*** Document extract ***

It should be remembered that this language was written at Rome,
and addressed directly to the emperor. It shows therefore what was
the practice of the church in that city and vicinity, but does not
determine how extensive this observance was. It contains strong
incidental proof that apostasy had made progress at Rome; the
institution of the Lord’s supper being changed in part already to a
human ordinance; water being now as essential to the Lord’s supper
as the wine or the bread. And what is still more dangerous as
perverting the institution of Christ, the consecrated elements were
sent to the absent, a step which speedily resulted in their becoming
objects of superstitious veneration, and finally of worship. Justin tells
the emperor that Christ thus ordained; but such a statement is a
grave departure from the truth of the New Testament.

*** Data extract ***

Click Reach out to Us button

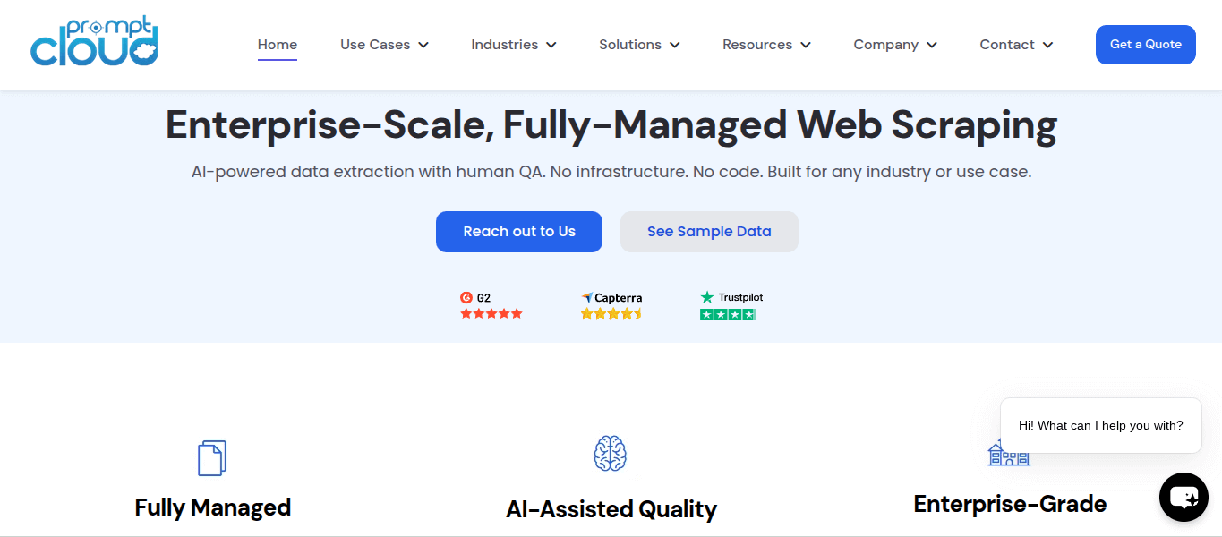click(x=519, y=232)
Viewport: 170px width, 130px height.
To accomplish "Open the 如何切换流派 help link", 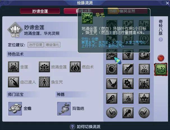I will click(x=85, y=127).
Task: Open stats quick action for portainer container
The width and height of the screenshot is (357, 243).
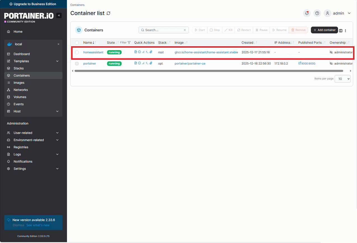Action: (143, 63)
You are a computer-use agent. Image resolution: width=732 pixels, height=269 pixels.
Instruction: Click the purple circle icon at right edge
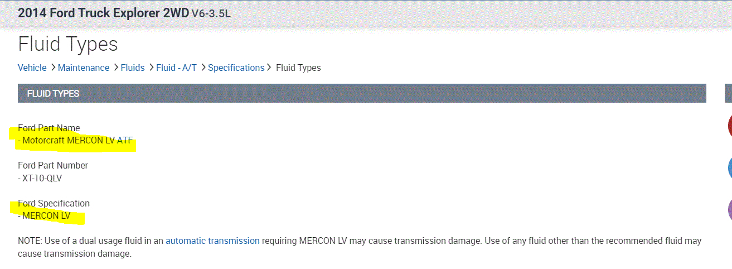pos(729,209)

***

Instruction →
Condense the paragraph beginning "It should be remembered" in the text on early church practice at Rome into a bulleted list that keeps its main facts.

Correct response →
- The language was written at Rome and addressed to the emperor, so it shows the church's practice in that city and its vicinity but not how widespread the observance was.
- It gives incidental proof that apostasy had advanced at Rome: the Lord's supper had already become partly a human ordinance, with water treated as essential as the wine or the bread.
- More dangerous still, the consecrated elements were sent to the absent, which soon made them objects of superstitious veneration and finally of worship.
- Justin tells the emperor that Christ ordained this, but that claim gravely departs from the truth of the New Testament.